*What is being asked*
A verbatim transcript of the data below is required, images omitted.

*Records for this task*
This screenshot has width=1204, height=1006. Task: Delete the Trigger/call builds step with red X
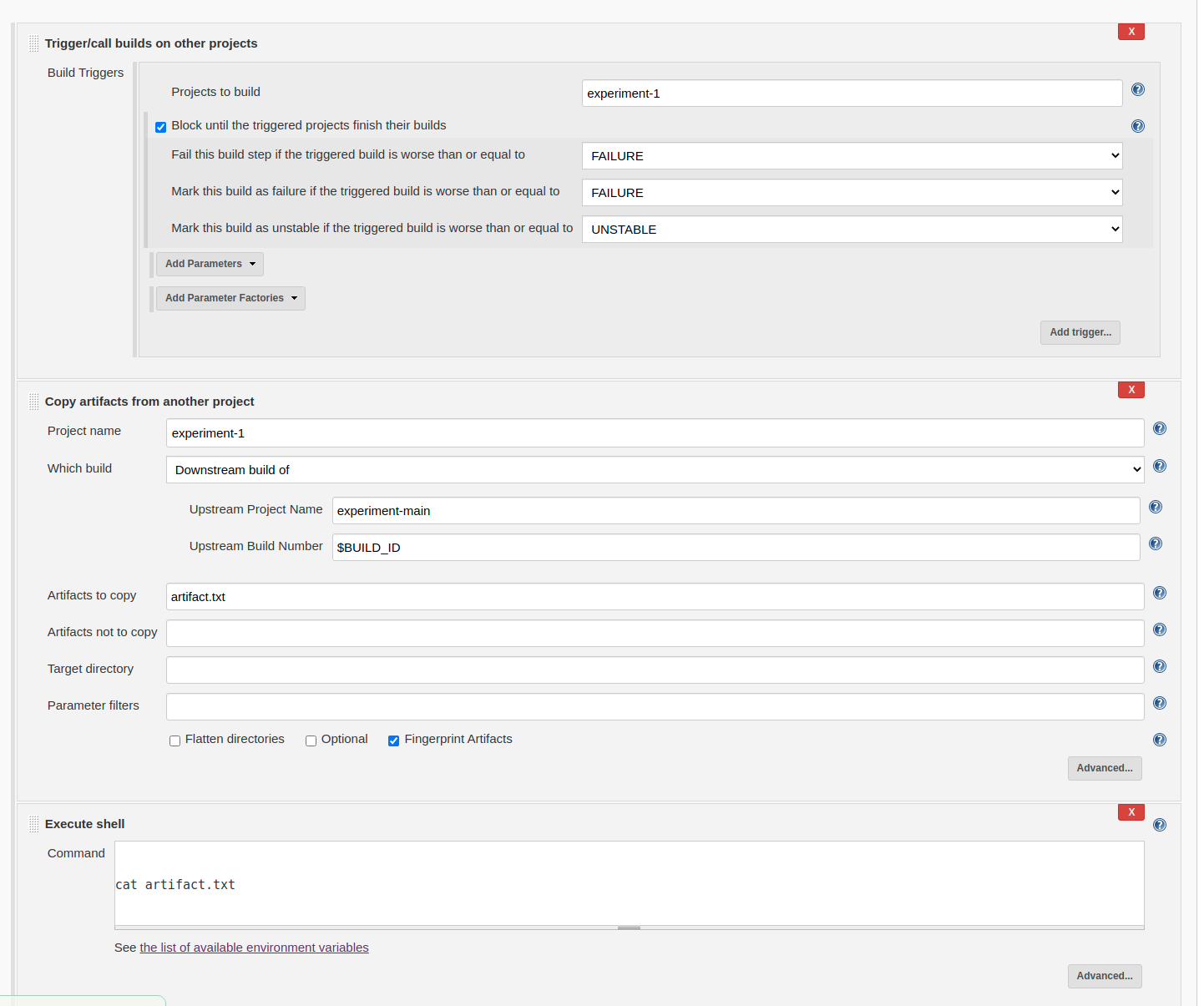pyautogui.click(x=1131, y=32)
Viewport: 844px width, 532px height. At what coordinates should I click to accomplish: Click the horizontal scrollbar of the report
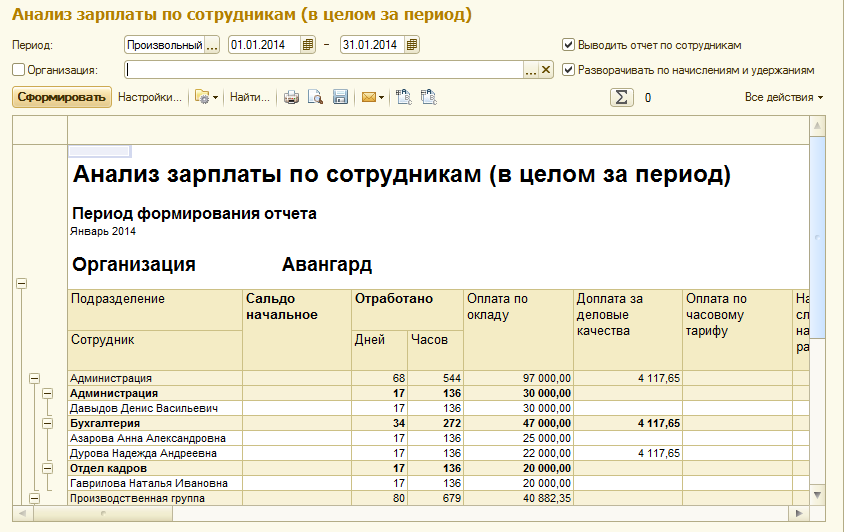pos(400,513)
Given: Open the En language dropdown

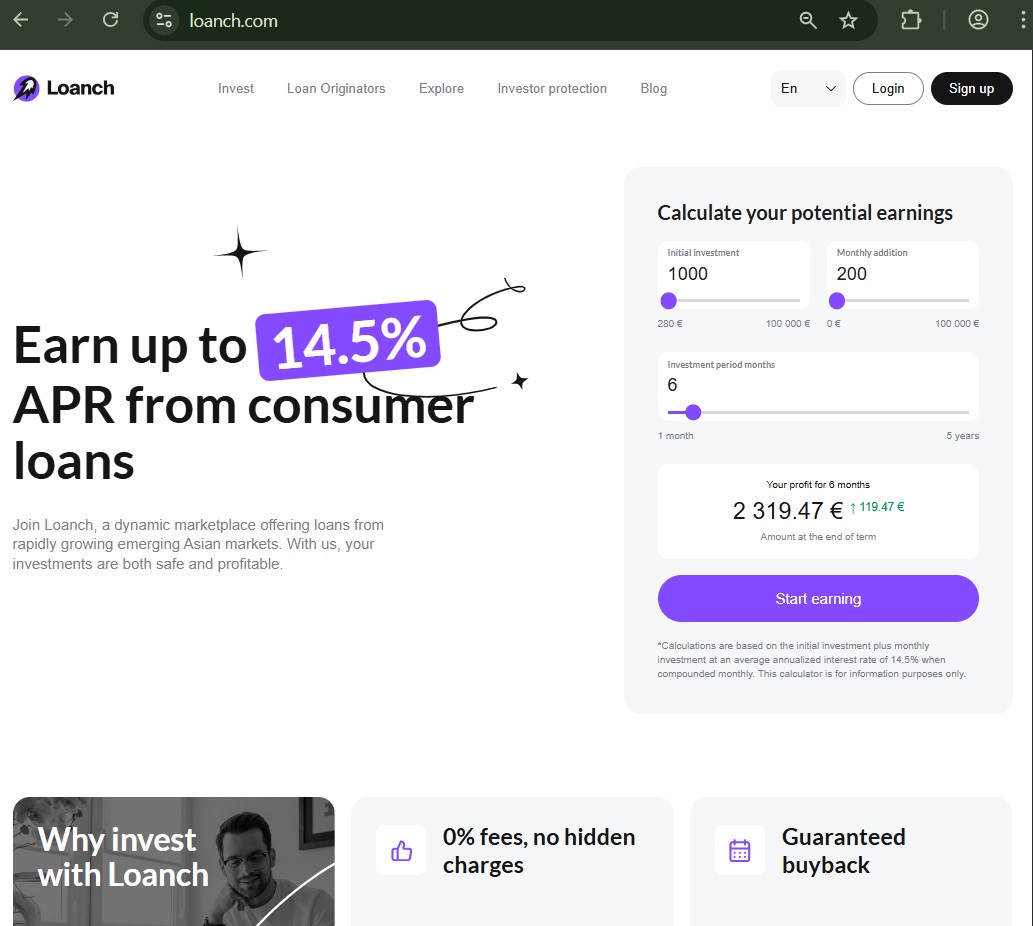Looking at the screenshot, I should (807, 88).
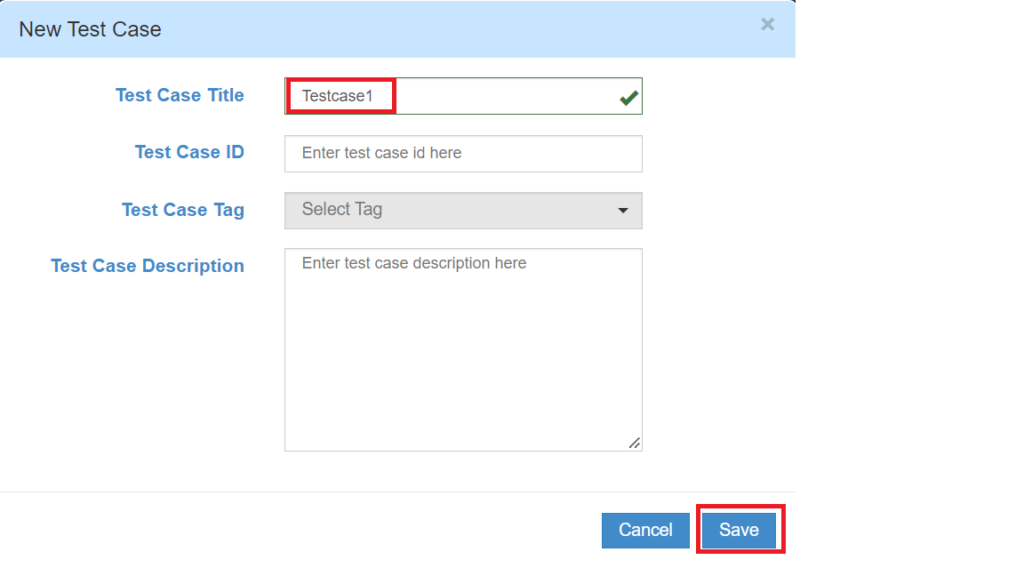Click the Tag dropdown caret arrow
Image resolution: width=1024 pixels, height=576 pixels.
tap(623, 211)
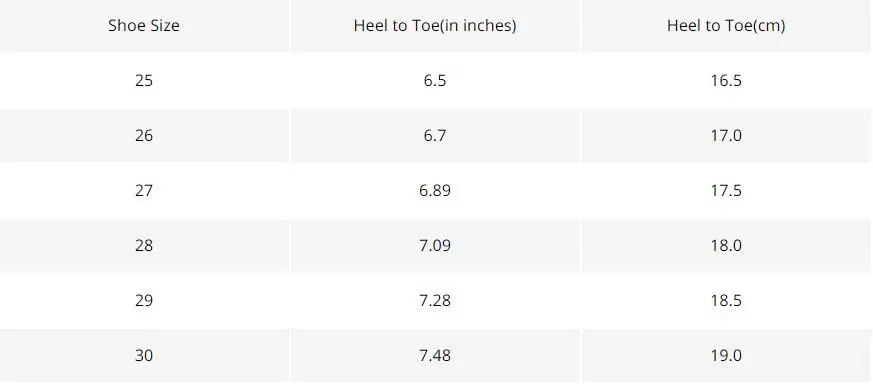Select shoe size 27 cell
Viewport: 873px width, 384px height.
tap(144, 191)
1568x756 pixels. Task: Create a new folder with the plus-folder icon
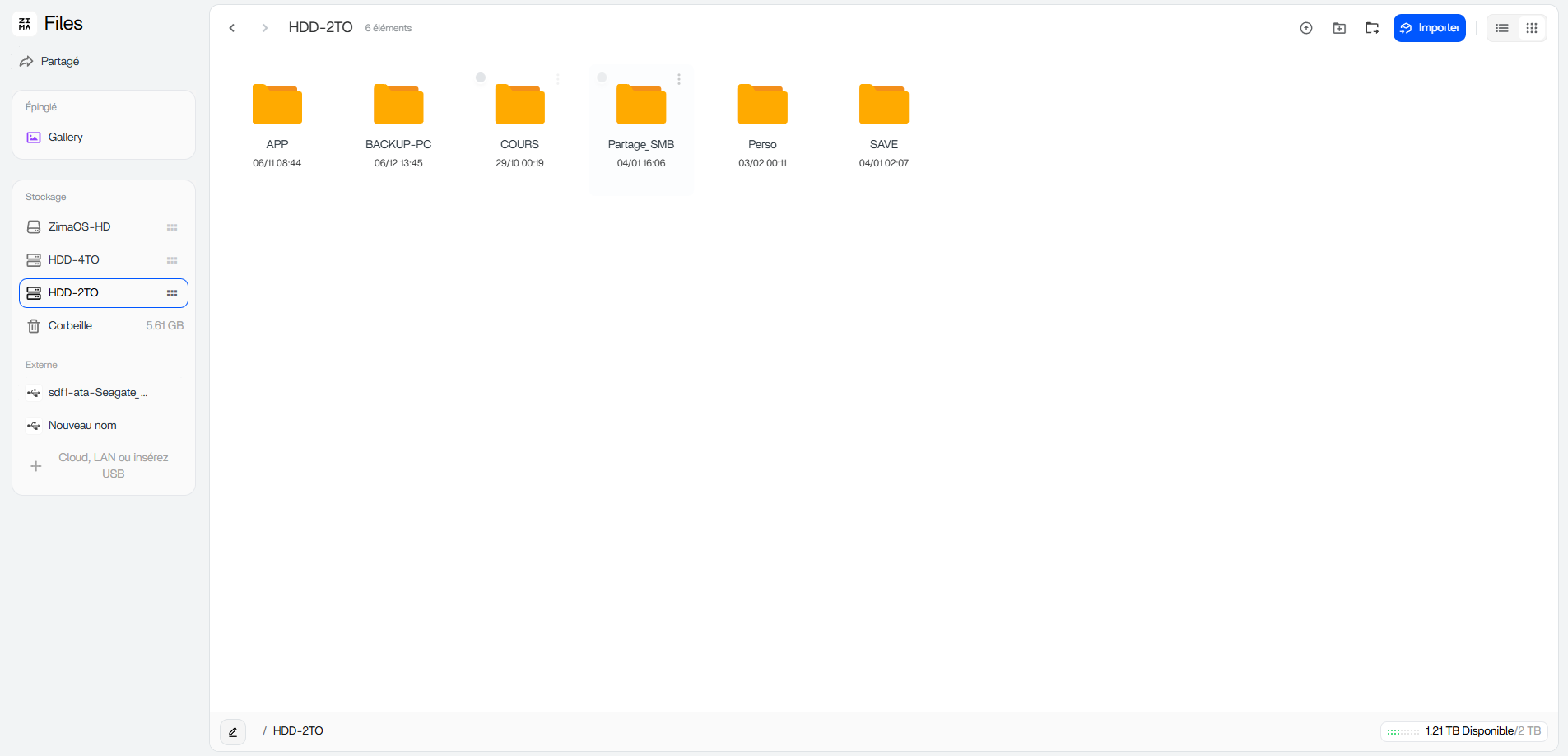pyautogui.click(x=1339, y=28)
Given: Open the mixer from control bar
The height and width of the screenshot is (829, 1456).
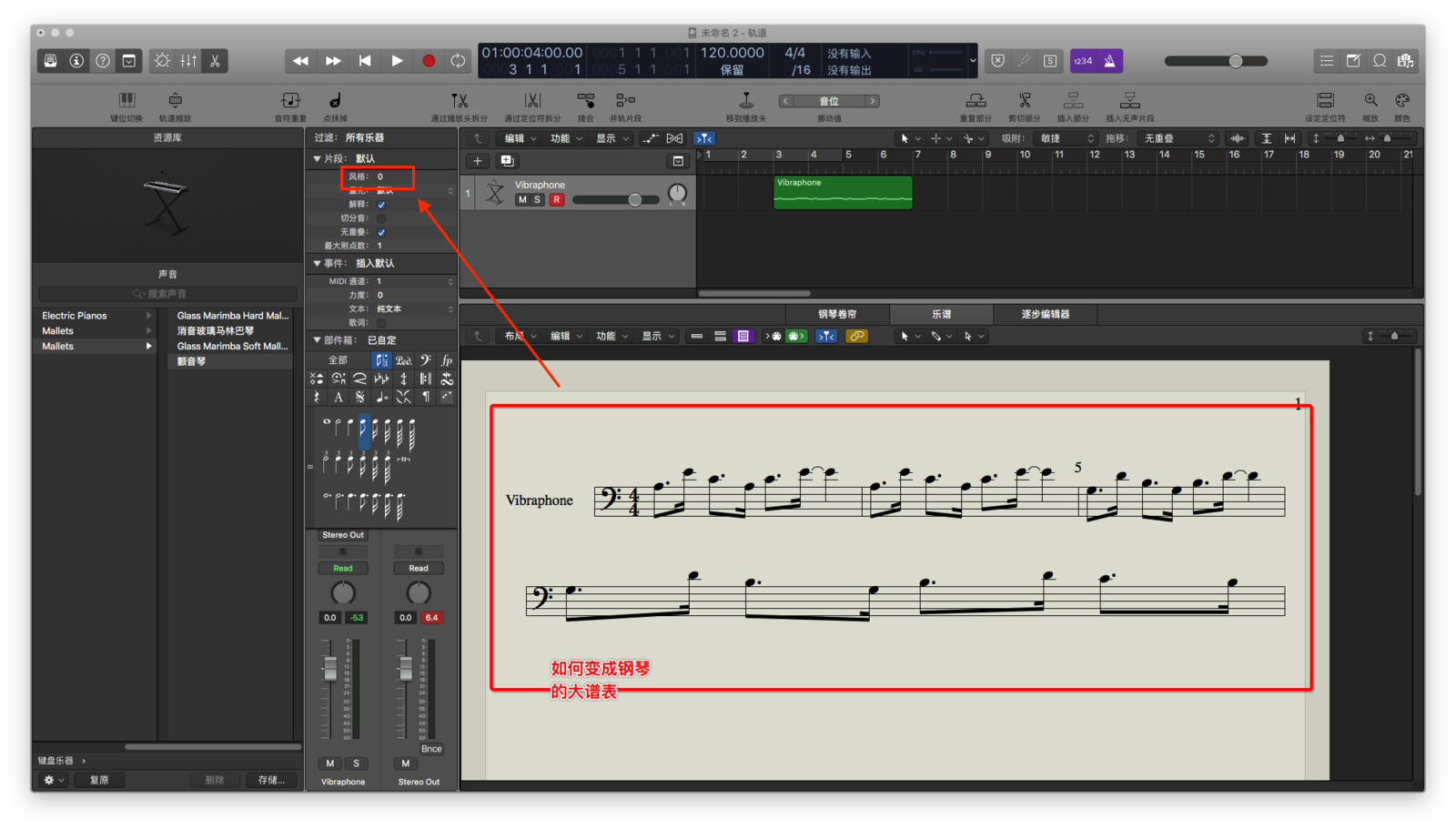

*Solution*
This screenshot has width=1204, height=1006. Task: Delete the Trigger/call builds step with red X
pyautogui.click(x=1131, y=32)
Viewport: 844px width, 532px height. At what coordinates should I click to accomplish: Click the horizontal scrollbar of the report
pos(400,513)
Given: Open the En language dropdown

Looking at the screenshot, I should (807, 88).
Click the Tag dropdown caret arrow
Image resolution: width=1024 pixels, height=576 pixels.
tap(623, 211)
Select shoe size 27 cell
Viewport: 873px width, 384px height.
tap(144, 191)
1568x756 pixels. Task: Create a new folder with the plus-folder icon
pyautogui.click(x=1339, y=28)
Given: Open the mixer from control bar
The height and width of the screenshot is (829, 1456).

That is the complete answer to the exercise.